*Data items*.
----------------------------------------

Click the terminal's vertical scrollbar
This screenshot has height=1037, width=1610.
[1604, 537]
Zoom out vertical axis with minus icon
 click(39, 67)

----------------------------------------

*WHAT YOU WILL DO*.
Rewrite all the lines, swapping "icon" for "button" and keeping everything else the same.

*WRITTEN SOLUTION*.
Click the terminal's vertical scrollbar
This screenshot has height=1037, width=1610.
[1604, 537]
Zoom out vertical axis with minus button
 click(39, 67)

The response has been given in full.